● What is required
Format every line of the material below as a JSON list of strings, one string per line, and leave out blank lines.

╭─ Records shown

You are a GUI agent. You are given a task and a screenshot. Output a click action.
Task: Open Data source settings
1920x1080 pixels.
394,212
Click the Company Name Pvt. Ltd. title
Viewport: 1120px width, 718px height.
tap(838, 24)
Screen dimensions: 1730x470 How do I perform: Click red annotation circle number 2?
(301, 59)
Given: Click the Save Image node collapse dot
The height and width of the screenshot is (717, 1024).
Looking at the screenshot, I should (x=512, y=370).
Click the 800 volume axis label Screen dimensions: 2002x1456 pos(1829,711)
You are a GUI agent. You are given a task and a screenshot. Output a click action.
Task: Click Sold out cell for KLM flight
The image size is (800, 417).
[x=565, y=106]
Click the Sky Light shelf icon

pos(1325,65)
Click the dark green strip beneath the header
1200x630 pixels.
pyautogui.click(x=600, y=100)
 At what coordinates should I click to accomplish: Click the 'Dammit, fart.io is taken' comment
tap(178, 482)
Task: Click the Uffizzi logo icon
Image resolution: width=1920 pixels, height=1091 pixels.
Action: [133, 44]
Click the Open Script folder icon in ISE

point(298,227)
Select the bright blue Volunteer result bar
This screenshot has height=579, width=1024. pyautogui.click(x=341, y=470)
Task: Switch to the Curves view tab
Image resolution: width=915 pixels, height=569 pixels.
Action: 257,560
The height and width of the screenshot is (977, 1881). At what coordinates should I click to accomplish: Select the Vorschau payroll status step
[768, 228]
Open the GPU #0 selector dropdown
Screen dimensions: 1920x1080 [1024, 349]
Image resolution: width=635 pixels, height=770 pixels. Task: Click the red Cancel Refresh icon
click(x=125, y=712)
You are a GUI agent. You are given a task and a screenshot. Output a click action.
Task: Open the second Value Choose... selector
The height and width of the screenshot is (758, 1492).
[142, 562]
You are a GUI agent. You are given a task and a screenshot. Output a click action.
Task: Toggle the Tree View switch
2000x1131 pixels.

╰─

● Full response
[
  "You are a GUI agent. You are given a task and a screenshot. Output a click action.",
  "Task: Open Data source settings",
  "1920x1080 pixels.",
  "394,212",
  "Click the Company Name Pvt. Ltd. title",
  "Viewport: 1120px width, 718px height.",
  "tap(838, 24)",
  "Screen dimensions: 1730x470 How do I perform: Click red annotation circle number 2?",
  "(301, 59)",
  "Given: Click the Save Image node collapse dot",
  "The height and width of the screenshot is (717, 1024).",
  "Looking at the screenshot, I should (x=512, y=370).",
  "Click the 800 volume axis label Screen dimensions: 2002x1456 pos(1829,711)",
  "You are a GUI agent. You are given a task and a screenshot. Output a click action.",
  "Task: Click Sold out cell for KLM flight",
  "The image size is (800, 417).",
  "[x=565, y=106]",
  "Click the Sky Light shelf icon",
  "pos(1325,65)",
  "Click the dark green strip beneath the header",
  "1200x630 pixels.",
  "pyautogui.click(x=600, y=100)",
  " At what coordinates should I click to accomplish: Click the 'Dammit, fart.io is taken' comment",
  "tap(178, 482)",
  "Task: Click the Uffizzi logo icon",
  "Image resolution: width=1920 pixels, height=1091 pixels.",
  "Action: [133, 44]",
  "Click the Open Script folder icon in ISE",
  "point(298,227)",
  "Select the bright blue Volunteer result bar",
  "This screenshot has height=579, width=1024. pyautogui.click(x=341, y=470)",
  "Task: Switch to the Curves view tab",
  "Image resolution: width=915 pixels, height=569 pixels.",
  "Action: 257,560",
  "The height and width of the screenshot is (977, 1881). At what coordinates should I click to accomplish: Select the Vorschau payroll status step",
  "[768, 228]",
  "Open the GPU #0 selector dropdown",
  "Screen dimensions: 1920x1080 [1024, 349]",
  "Image resolution: width=635 pixels, height=770 pixels. Task: Click the red Cancel Refresh icon",
  "click(x=125, y=712)",
  "You are a GUI agent. You are given a task and a screenshot. Output a click action.",
  "Task: Open the second Value Choose... selector",
  "The height and width of the screenshot is (758, 1492).",
  "[142, 562]",
  "You are a GUI agent. You are given a task and a screenshot. Output a click action.",
  "Task: Toggle the Tree View switch",
  "2000x1131 pixels."
]